--- BEGIN Record excerpts ---

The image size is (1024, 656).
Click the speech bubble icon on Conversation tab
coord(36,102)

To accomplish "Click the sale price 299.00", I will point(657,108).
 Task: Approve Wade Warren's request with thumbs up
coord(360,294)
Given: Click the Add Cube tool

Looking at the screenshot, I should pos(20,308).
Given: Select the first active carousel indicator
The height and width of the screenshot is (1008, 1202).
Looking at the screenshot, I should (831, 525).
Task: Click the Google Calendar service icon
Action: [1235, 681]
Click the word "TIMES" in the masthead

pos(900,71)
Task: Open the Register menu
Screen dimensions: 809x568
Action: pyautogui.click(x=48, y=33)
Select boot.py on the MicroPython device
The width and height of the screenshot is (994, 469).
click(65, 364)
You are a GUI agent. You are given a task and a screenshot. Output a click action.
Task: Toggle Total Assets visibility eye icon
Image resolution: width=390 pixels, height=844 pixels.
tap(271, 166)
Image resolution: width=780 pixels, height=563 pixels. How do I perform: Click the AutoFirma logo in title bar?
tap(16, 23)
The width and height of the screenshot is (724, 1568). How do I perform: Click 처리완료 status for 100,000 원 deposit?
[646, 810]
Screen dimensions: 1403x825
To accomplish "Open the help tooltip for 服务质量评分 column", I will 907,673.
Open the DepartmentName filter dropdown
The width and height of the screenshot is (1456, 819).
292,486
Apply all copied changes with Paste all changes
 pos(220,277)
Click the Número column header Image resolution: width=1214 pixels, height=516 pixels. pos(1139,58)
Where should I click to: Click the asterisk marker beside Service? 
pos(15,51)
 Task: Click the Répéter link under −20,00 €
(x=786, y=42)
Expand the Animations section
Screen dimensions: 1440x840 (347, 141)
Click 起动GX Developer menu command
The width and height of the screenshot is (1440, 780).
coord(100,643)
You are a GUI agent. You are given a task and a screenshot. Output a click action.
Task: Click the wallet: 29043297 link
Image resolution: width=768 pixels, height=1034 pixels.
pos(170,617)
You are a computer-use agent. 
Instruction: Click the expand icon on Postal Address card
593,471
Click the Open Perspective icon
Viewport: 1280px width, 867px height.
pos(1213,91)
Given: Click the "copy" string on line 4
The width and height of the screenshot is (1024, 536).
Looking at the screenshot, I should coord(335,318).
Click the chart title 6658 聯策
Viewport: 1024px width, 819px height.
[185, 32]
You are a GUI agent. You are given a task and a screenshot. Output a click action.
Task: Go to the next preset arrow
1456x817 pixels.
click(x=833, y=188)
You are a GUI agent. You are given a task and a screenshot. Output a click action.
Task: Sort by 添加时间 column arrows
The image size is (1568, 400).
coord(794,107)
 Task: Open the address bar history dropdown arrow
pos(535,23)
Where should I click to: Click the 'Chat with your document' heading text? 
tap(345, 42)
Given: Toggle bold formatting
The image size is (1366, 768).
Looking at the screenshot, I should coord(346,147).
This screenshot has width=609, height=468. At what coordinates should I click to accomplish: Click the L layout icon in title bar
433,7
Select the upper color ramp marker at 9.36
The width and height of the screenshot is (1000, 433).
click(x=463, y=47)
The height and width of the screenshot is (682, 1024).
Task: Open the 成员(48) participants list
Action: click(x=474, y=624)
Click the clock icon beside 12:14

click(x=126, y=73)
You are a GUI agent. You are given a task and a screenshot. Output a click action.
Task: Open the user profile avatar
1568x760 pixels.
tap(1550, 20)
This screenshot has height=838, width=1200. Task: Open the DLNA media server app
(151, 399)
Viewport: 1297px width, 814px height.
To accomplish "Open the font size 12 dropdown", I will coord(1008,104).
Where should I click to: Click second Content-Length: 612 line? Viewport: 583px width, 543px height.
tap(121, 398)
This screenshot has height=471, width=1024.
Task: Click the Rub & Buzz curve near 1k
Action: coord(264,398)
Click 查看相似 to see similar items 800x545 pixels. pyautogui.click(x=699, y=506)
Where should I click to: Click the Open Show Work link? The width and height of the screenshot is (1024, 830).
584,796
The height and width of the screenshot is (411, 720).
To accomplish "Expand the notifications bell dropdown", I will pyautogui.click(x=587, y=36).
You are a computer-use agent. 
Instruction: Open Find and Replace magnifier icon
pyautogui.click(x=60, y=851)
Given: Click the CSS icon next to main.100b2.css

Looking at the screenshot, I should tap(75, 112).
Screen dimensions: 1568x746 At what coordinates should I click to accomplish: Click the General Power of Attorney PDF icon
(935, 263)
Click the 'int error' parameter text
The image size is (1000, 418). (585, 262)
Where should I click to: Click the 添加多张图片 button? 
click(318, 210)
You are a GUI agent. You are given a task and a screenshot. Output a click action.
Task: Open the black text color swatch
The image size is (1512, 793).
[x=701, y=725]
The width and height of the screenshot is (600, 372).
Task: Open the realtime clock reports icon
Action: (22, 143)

--- END Record excerpts ---

● What you need to do
Replace "Image resolution" with "Screen resolution" throughout all the records above, leaving everything else unchanged.

● Written solution
The image size is (1024, 656).
Click the speech bubble icon on Conversation tab
coord(36,102)

To accomplish "Click the sale price 299.00", I will point(657,108).
 Task: Approve Wade Warren's request with thumbs up
coord(360,294)
Given: Click the Add Cube tool

Looking at the screenshot, I should pos(20,308).
Given: Select the first active carousel indicator
The height and width of the screenshot is (1008, 1202).
Looking at the screenshot, I should (831, 525).
Task: Click the Google Calendar service icon
Action: [1235, 681]
Click the word "TIMES" in the masthead

pos(900,71)
Task: Open the Register menu
Screen dimensions: 809x568
Action: pyautogui.click(x=48, y=33)
Select boot.py on the MicroPython device
The width and height of the screenshot is (994, 469).
click(65, 364)
You are a GUI agent. You are given a task and a screenshot. Output a click action.
Task: Toggle Total Assets visibility eye icon
Screen resolution: width=390 pixels, height=844 pixels.
tap(271, 166)
Screen resolution: width=780 pixels, height=563 pixels. How do I perform: Click the AutoFirma logo in title bar?
tap(16, 23)
The width and height of the screenshot is (724, 1568). How do I perform: Click 처리완료 status for 100,000 원 deposit?
[646, 810]
Screen dimensions: 1403x825
To accomplish "Open the help tooltip for 服务质量评分 column", I will 907,673.
Open the DepartmentName filter dropdown
The width and height of the screenshot is (1456, 819).
292,486
Apply all copied changes with Paste all changes
 pos(220,277)
Click the Número column header Screen resolution: width=1214 pixels, height=516 pixels. pos(1139,58)
Where should I click to: Click the asterisk marker beside Service? 
pos(15,51)
 Task: Click the Répéter link under −20,00 €
(x=786, y=42)
Expand the Animations section
Screen dimensions: 1440x840 (347, 141)
Click 起动GX Developer menu command
The width and height of the screenshot is (1440, 780).
coord(100,643)
You are a GUI agent. You are given a task and a screenshot. Output a click action.
Task: Click the wallet: 29043297 link
Screen resolution: width=768 pixels, height=1034 pixels.
pos(170,617)
You are a computer-use agent. 
Instruction: Click the expand icon on Postal Address card
593,471
Click the Open Perspective icon
Viewport: 1280px width, 867px height.
pos(1213,91)
Given: Click the "copy" string on line 4
The width and height of the screenshot is (1024, 536).
Looking at the screenshot, I should coord(335,318).
Click the chart title 6658 聯策
Viewport: 1024px width, 819px height.
[185, 32]
You are a GUI agent. You are given a task and a screenshot. Output a click action.
Task: Go to the next preset arrow
1456x817 pixels.
click(x=833, y=188)
You are a GUI agent. You are given a task and a screenshot. Output a click action.
Task: Sort by 添加时间 column arrows
The image size is (1568, 400).
coord(794,107)
 Task: Open the address bar history dropdown arrow
pos(535,23)
Where should I click to: Click the 'Chat with your document' heading text? 
tap(345, 42)
Given: Toggle bold formatting
The image size is (1366, 768).
Looking at the screenshot, I should coord(346,147).
This screenshot has width=609, height=468. At what coordinates should I click to accomplish: Click the L layout icon in title bar
433,7
Select the upper color ramp marker at 9.36
The width and height of the screenshot is (1000, 433).
click(x=463, y=47)
The height and width of the screenshot is (682, 1024).
Task: Open the 成员(48) participants list
Action: click(x=474, y=624)
Click the clock icon beside 12:14

click(x=126, y=73)
You are a GUI agent. You are given a task and a screenshot. Output a click action.
Task: Open the user profile avatar
1568x760 pixels.
tap(1550, 20)
This screenshot has height=838, width=1200. Task: Open the DLNA media server app
(151, 399)
Viewport: 1297px width, 814px height.
To accomplish "Open the font size 12 dropdown", I will coord(1008,104).
Where should I click to: Click second Content-Length: 612 line? Viewport: 583px width, 543px height.
tap(121, 398)
This screenshot has height=471, width=1024.
Task: Click the Rub & Buzz curve near 1k
Action: coord(264,398)
Click 查看相似 to see similar items 800x545 pixels. pyautogui.click(x=699, y=506)
Where should I click to: Click the Open Show Work link? The width and height of the screenshot is (1024, 830).
584,796
The height and width of the screenshot is (411, 720).
To accomplish "Expand the notifications bell dropdown", I will pyautogui.click(x=587, y=36).
You are a computer-use agent. 
Instruction: Open Find and Replace magnifier icon
pyautogui.click(x=60, y=851)
Given: Click the CSS icon next to main.100b2.css

Looking at the screenshot, I should tap(75, 112).
Screen dimensions: 1568x746 At what coordinates should I click to accomplish: Click the General Power of Attorney PDF icon
(935, 263)
Click the 'int error' parameter text
The image size is (1000, 418). (585, 262)
Where should I click to: Click the 添加多张图片 button? 
click(318, 210)
You are a GUI agent. You are given a task and a screenshot. Output a click action.
Task: Open the black text color swatch
The image size is (1512, 793).
[x=701, y=725]
The width and height of the screenshot is (600, 372).
Task: Open the realtime clock reports icon
Action: (22, 143)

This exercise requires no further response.